┏━━

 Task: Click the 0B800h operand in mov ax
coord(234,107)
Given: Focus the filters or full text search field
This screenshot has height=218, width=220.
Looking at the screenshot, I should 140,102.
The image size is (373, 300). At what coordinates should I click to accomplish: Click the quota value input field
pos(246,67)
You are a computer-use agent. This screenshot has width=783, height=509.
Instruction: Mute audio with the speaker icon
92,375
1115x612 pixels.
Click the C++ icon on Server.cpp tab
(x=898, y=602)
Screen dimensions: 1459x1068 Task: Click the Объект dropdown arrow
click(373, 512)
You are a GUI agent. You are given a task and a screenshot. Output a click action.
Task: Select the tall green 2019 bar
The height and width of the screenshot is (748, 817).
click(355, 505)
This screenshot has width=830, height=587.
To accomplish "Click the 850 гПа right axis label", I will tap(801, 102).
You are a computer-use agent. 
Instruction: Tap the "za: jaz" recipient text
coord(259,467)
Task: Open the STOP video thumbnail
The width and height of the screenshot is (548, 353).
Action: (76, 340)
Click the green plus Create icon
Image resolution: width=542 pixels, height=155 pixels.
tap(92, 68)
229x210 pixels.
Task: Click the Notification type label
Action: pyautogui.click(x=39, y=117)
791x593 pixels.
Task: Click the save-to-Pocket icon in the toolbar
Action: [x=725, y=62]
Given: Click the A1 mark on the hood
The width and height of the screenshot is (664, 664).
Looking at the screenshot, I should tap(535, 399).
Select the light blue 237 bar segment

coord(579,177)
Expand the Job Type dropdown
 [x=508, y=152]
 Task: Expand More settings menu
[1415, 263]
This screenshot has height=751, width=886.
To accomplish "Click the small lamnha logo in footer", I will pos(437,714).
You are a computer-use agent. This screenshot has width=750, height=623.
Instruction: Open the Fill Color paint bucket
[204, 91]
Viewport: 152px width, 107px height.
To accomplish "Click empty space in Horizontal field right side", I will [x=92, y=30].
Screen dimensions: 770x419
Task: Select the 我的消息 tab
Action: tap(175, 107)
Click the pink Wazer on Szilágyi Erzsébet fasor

┗━━

# [Exercise]
Reproduce, word for word, every line starting at the line that contains "Instruction: Tap the" and ending with the final line of the entries.

# [Response to this exercise]
Instruction: Tap the "za: jaz" recipient text
coord(259,467)
Task: Open the STOP video thumbnail
The width and height of the screenshot is (548, 353).
Action: (76, 340)
Click the green plus Create icon
Image resolution: width=542 pixels, height=155 pixels.
tap(92, 68)
229x210 pixels.
Task: Click the Notification type label
Action: pyautogui.click(x=39, y=117)
791x593 pixels.
Task: Click the save-to-Pocket icon in the toolbar
Action: [x=725, y=62]
Given: Click the A1 mark on the hood
The width and height of the screenshot is (664, 664).
Looking at the screenshot, I should tap(535, 399).
Select the light blue 237 bar segment

coord(579,177)
Expand the Job Type dropdown
 [x=508, y=152]
 Task: Expand More settings menu
[1415, 263]
This screenshot has height=751, width=886.
To accomplish "Click the small lamnha logo in footer", I will pos(437,714).
You are a computer-use agent. This screenshot has width=750, height=623.
Instruction: Open the Fill Color paint bucket
[204, 91]
Viewport: 152px width, 107px height.
To accomplish "Click empty space in Horizontal field right side", I will [x=92, y=30].
Screen dimensions: 770x419
Task: Select the 我的消息 tab
Action: tap(175, 107)
Click the pink Wazer on Szilágyi Erzsébet fasor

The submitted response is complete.